As resistance in Minnesota rises against Christian Right harassment in the public schools, Exodus International activist Janet Boynes is stepping up to lead Minnesota social conservatives in a new round of struggle to defame, shame, and silence sexual-minority youth.
Her October 14 Young Adult Prayer Call is timed to thwart local and national media attention that has fallen upon school-sponsored antigay violence in the the Anoka-Hennepin School District — Minnesota’s largest school district. Under leadership and pressure from religious conservatives, Anoka-Hennepin schools stubbornly refuse to enact anti-bullying programs that specifically address and oppose antigay violence. That violence has reached endemic proportions and resulted in suicides among local youth, prompting negative reviews in the media.
Boynes’ pro-bully “Prayer Call” also occurs just as Exodus International is patting itself on the back for stepping back from the Day of Truth, an arguably less militant effort to sanctify school bullies and mobilize parents against anti-bullying programs.
Who is Janet Boynes?
Boynes’ life story is the prototypical ex-gay example of an individual who is abused as a child, who misguidedly equates the abuse with sexual attraction (and temporary attraction with full-blown orientation), and who then egocentrically projects her self-misdiagnosis upon anyone who was born or predisposed as an infant to full-blown same-sex orientation.
From humble beginnings as an Exodus ex-gay activist, Janet Boynes has evolved into a veteran supporter of U.S. Rep. Michele Bachmann, one of America’s top theocrats. Bachmann advocates fundamentalist Biblical control of the U.S. government generally, and imprisonment or execution of homosexuals in particular.
Since 2006, Boynes and Bachmann have piggybacked their rise to fame upon one another.
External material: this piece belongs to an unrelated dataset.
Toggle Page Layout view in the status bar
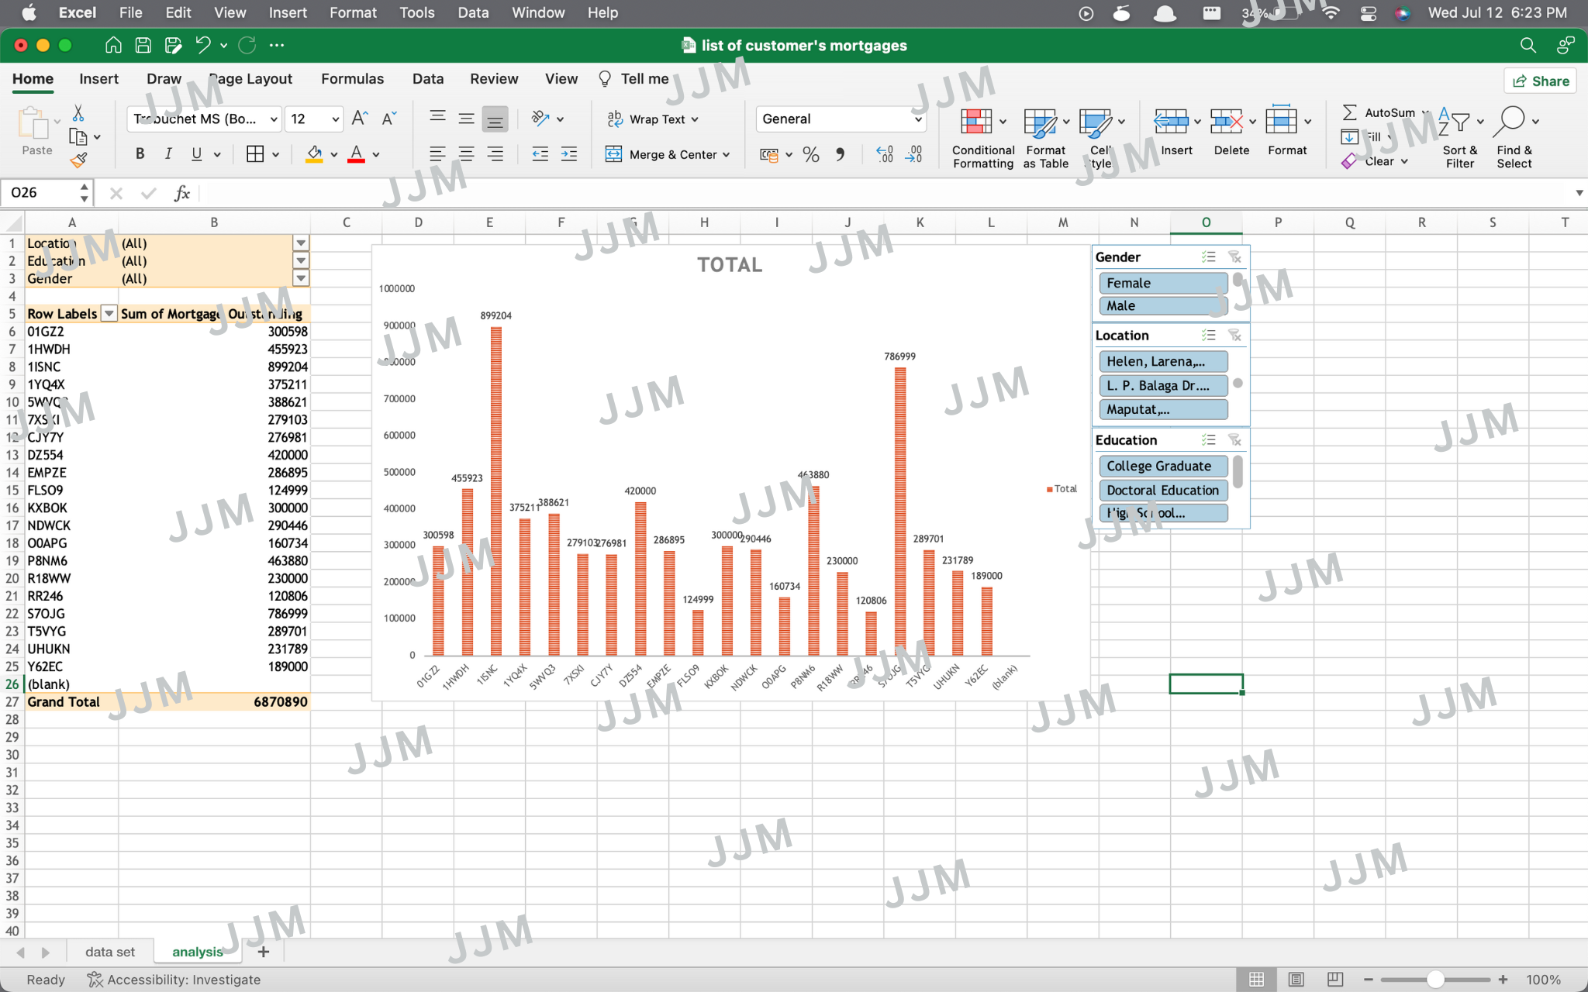 [x=1296, y=980]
Just as the Pope once sold indulgences to Europe’s finest in exchange for access to power, Boynes has exploited Bachmann for political support while Bachmann has exploited Boynes for local religious support and access to conservative African-Americans. Boynes has also used the Christian Right’s “Ex-Gay Educators Caucus” to demand that the National Education Association and nation’s teachers teach discredited ex-gay myths to public-school students.
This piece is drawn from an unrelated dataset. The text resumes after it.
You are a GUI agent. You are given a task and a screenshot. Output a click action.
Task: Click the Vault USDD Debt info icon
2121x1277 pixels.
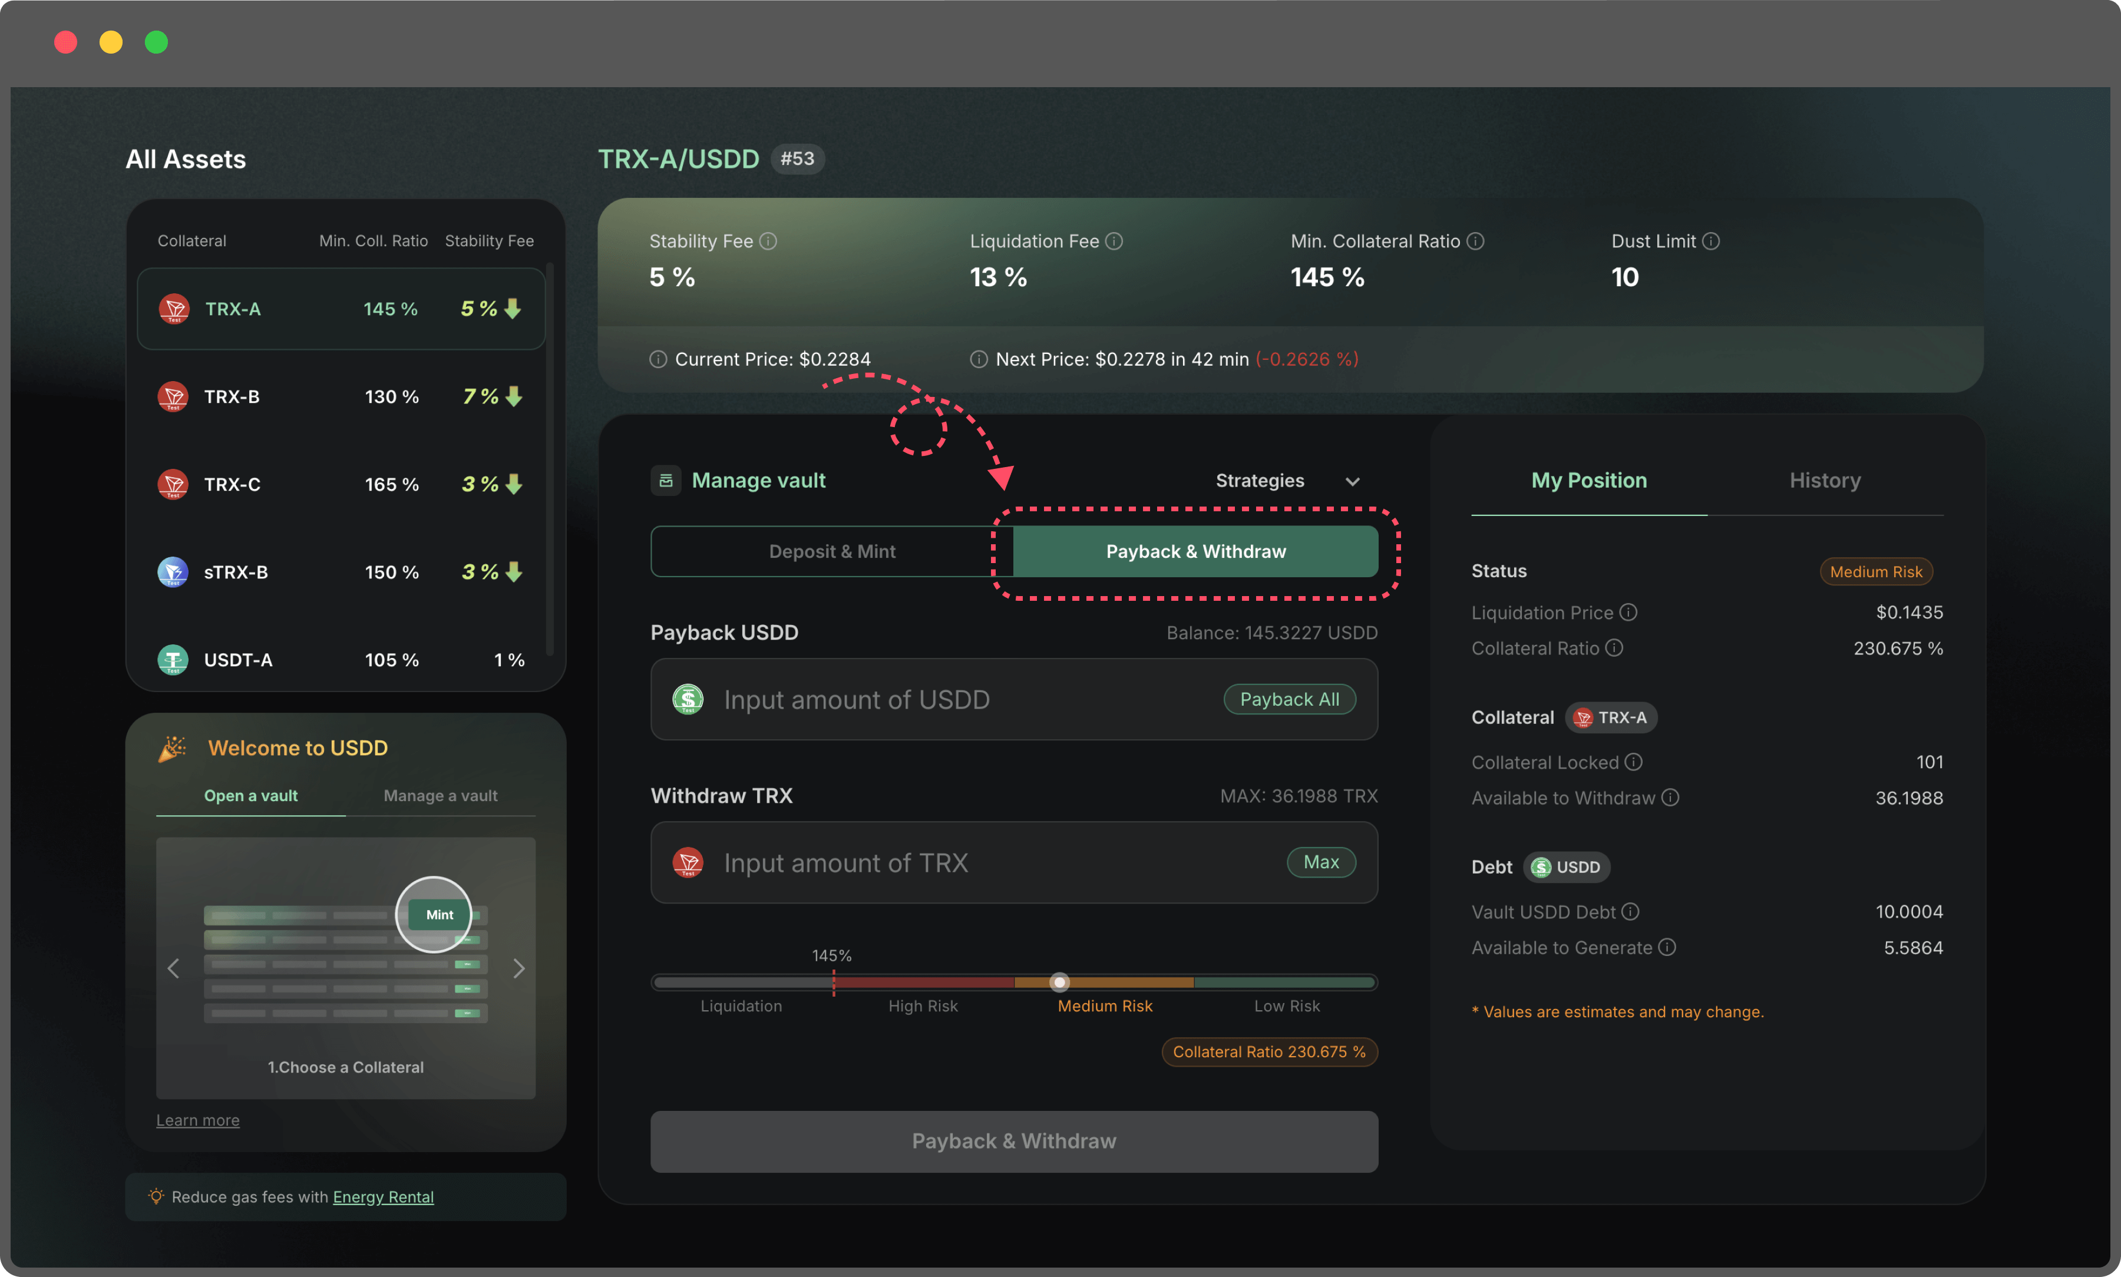tap(1630, 911)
Since last year, Boynes has periodically shared Bachmann’s soapbox with Christian rocker Bradlee Dean, another Bachmann sidekick who became infamous this year when the Minnesota Independent exposed his speeches to youth audiences affirming Islam’s official policy of genocide against gays.
Boynes uses her non-profit ministry to fill her supporters’ minds with visions of gay men as little more than diseased anuses — bodily organs that are unworthy of constitutional equality. According to the Minnesota Independent, Boynes said on March 2: “Same-sex marriage and interracial marriages have nothing in common. … Allowing a black woman and a white man to marry does not change the definition of marriage. However allowing two men and two women to marry would fundamentally change the definition.”
Boynes’ bitter and sexually obsessed political battles have drawn affection from her partners in Exodus International.
Randy Thomas fawns over her book “Called Out,” which rationalizes an ex-gay journey toward freedom-from-freedom — freedom especially from the obligation to characterize sexuality, people of faith, political dissent, and constitutional law with accuracy and integrity.
Exodus Global Alliance sees Boynes as a ticket to credibility among antigay groups globally. Exodus affiliates in Barbados favor long-term imprisonment for LGBT citizens, while Exodus continues to work in Africa to divide the families of LGBT people and fill their minds with blame games over which relative or whose demons caused a loved one’s homosexuality. Boynes’ testimony characterizes LGBT people as demon-possessed — thereby legitimizing “spiritual warfare”: Exodus’ code phrase for defamation, suppression, imprisonment, and violence.
Janet Boynes’ October 14 “prayer call” is not a promotion of Christian spirituality among youth: It is the latest step up in a campaign of emotional, physical, and spiritual abuse against sexual-minority youth.